• SET EXERCISE:
Collect each line from the records below that contains the word "Viewport".

• SOURCE RECORDS:

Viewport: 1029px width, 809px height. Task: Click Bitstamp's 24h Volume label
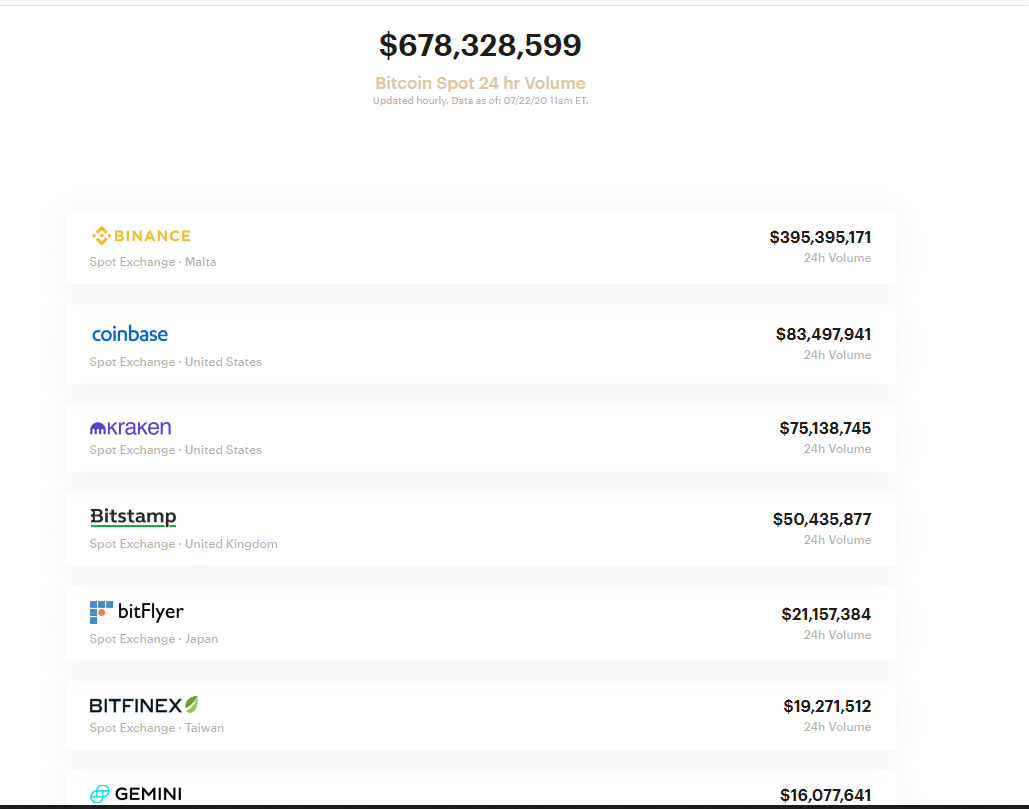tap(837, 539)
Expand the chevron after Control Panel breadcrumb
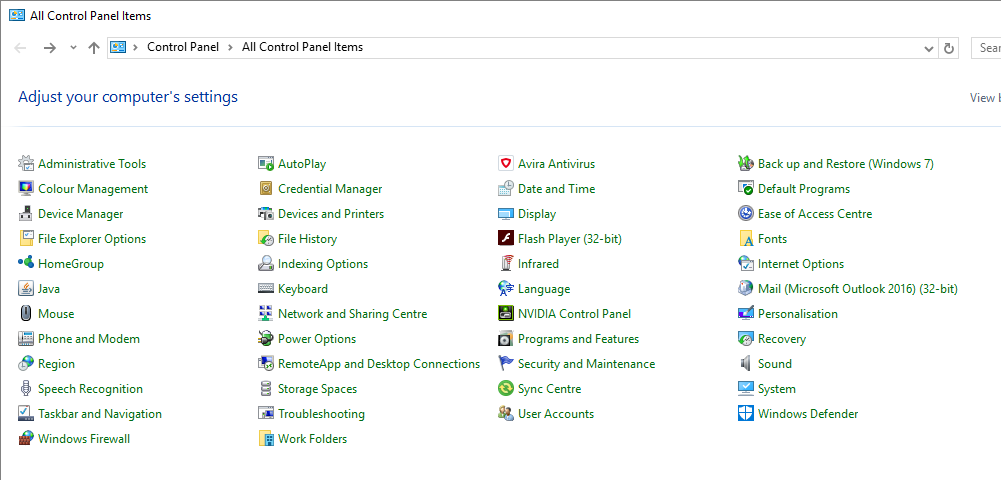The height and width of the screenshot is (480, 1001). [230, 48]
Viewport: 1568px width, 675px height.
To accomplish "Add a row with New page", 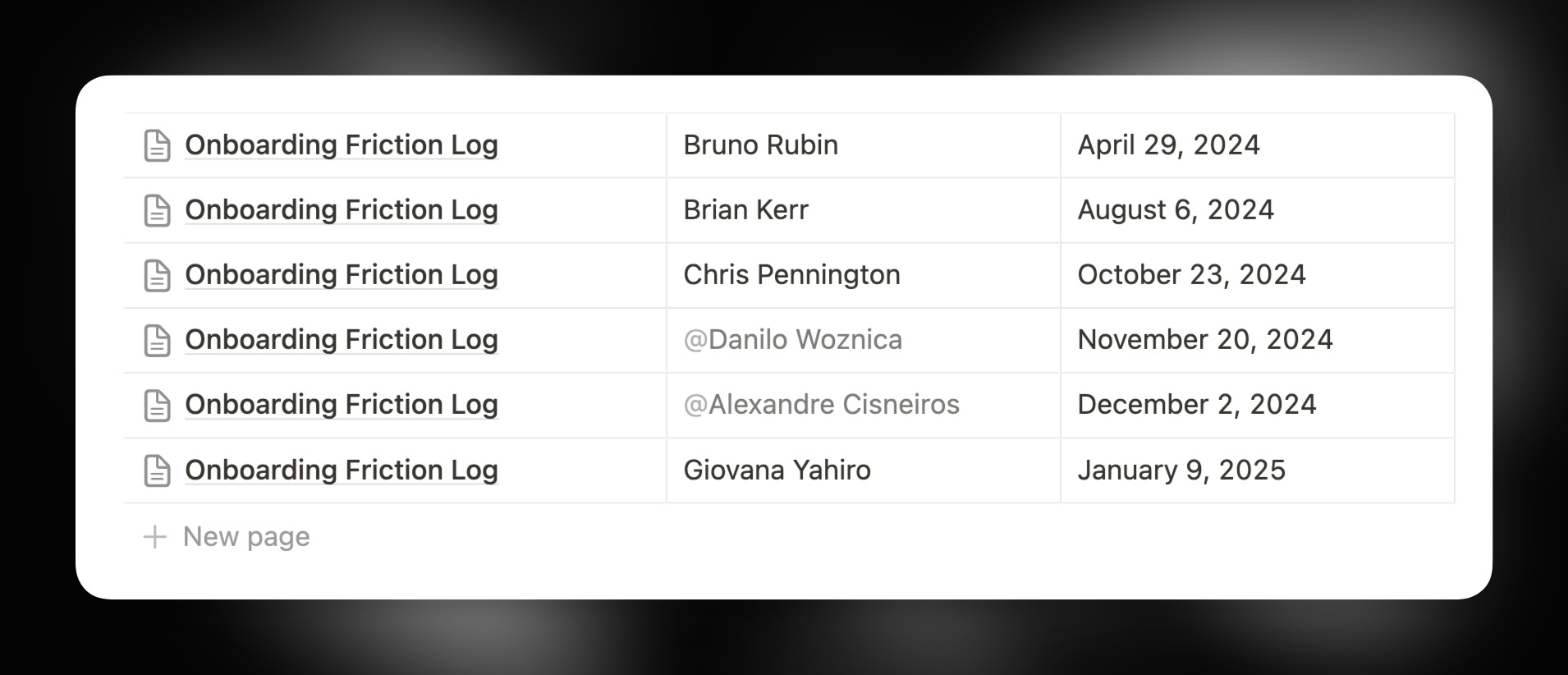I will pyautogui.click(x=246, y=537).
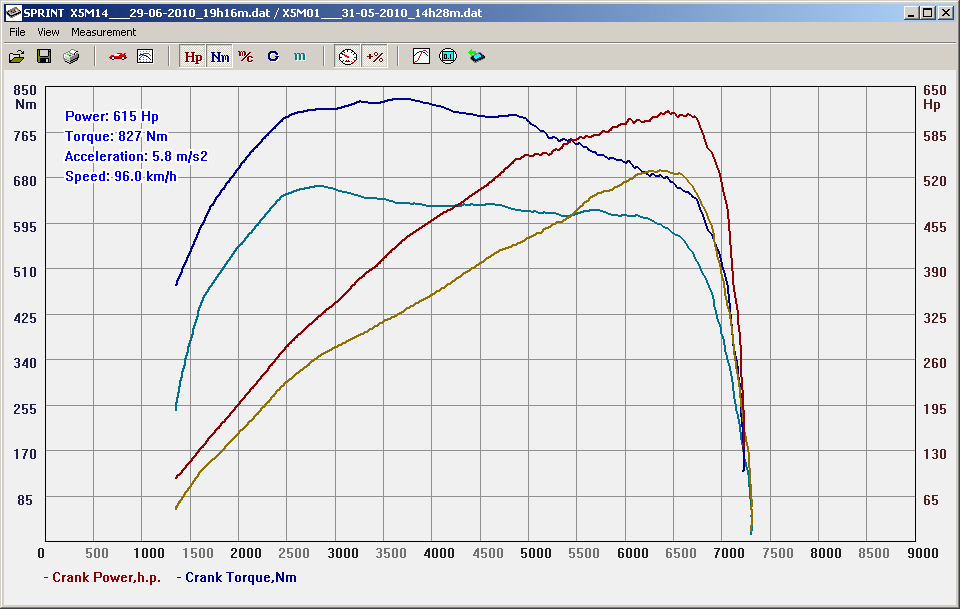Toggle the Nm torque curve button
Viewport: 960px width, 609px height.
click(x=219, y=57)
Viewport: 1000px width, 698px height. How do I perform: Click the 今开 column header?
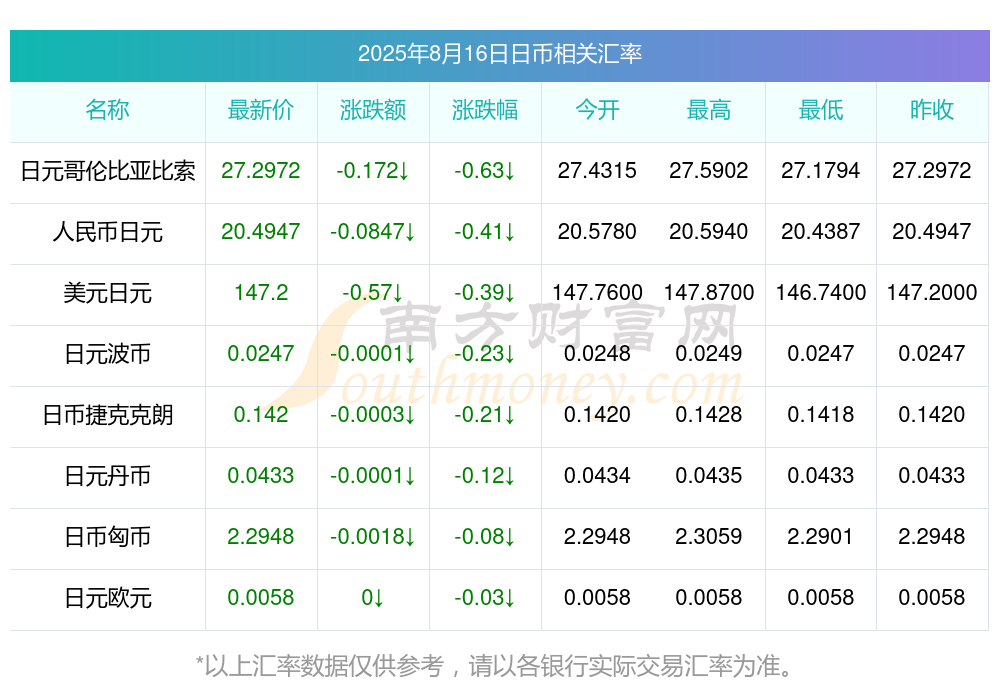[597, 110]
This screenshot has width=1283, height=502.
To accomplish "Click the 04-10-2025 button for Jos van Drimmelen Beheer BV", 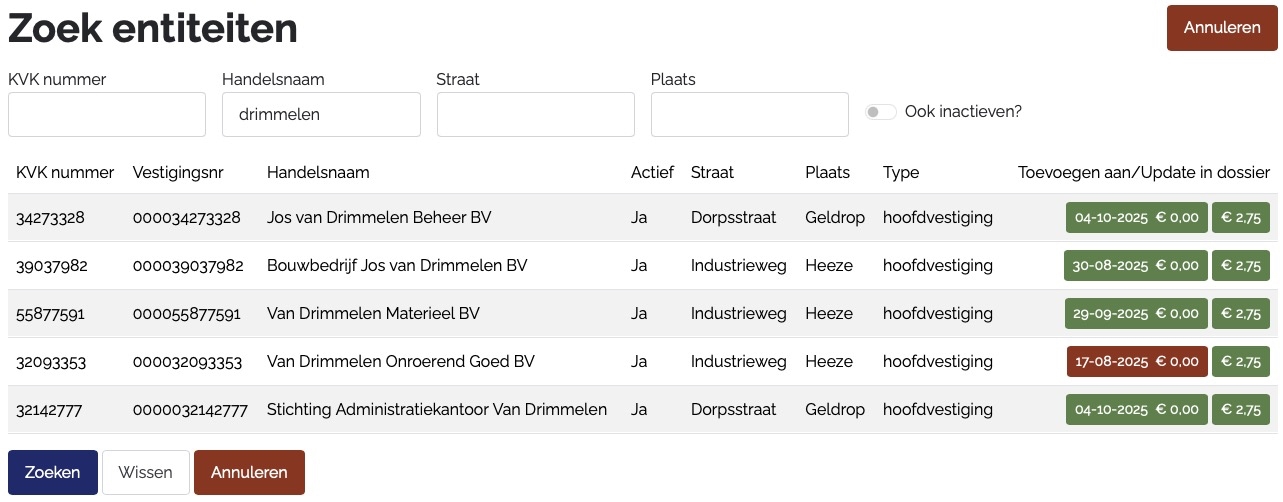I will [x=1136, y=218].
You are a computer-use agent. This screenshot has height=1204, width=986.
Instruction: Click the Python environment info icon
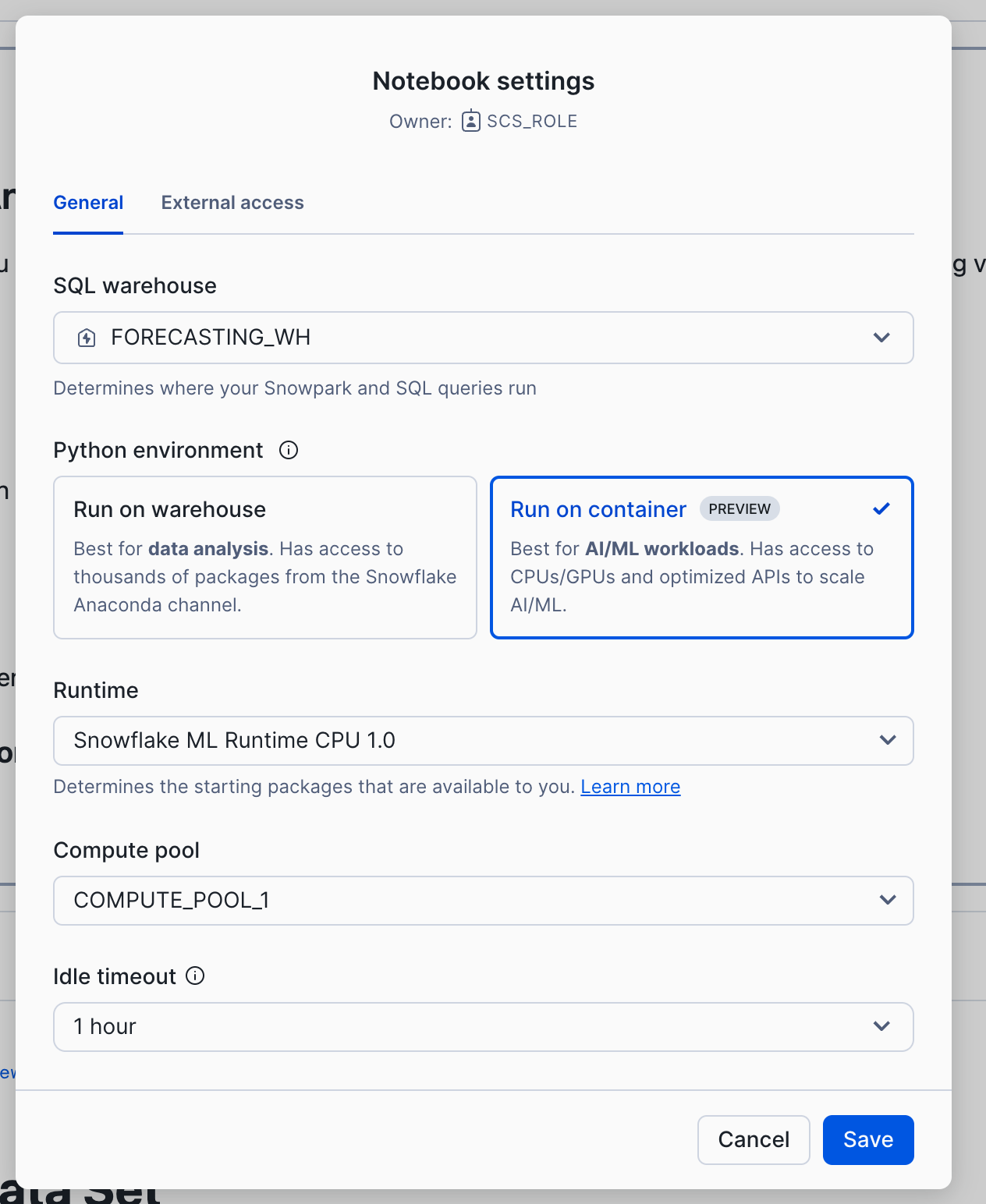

• WRITTEN REPLY:
Viewport: 1029px width, 809px height. Task: Click Bitstamp's 24h Volume label
Viewport: 1568px width, 675px height.
Viewport: 960px width, 609px height.
Viewport: 1000px width, 698px height. How do I perform: Click the 今开 column header?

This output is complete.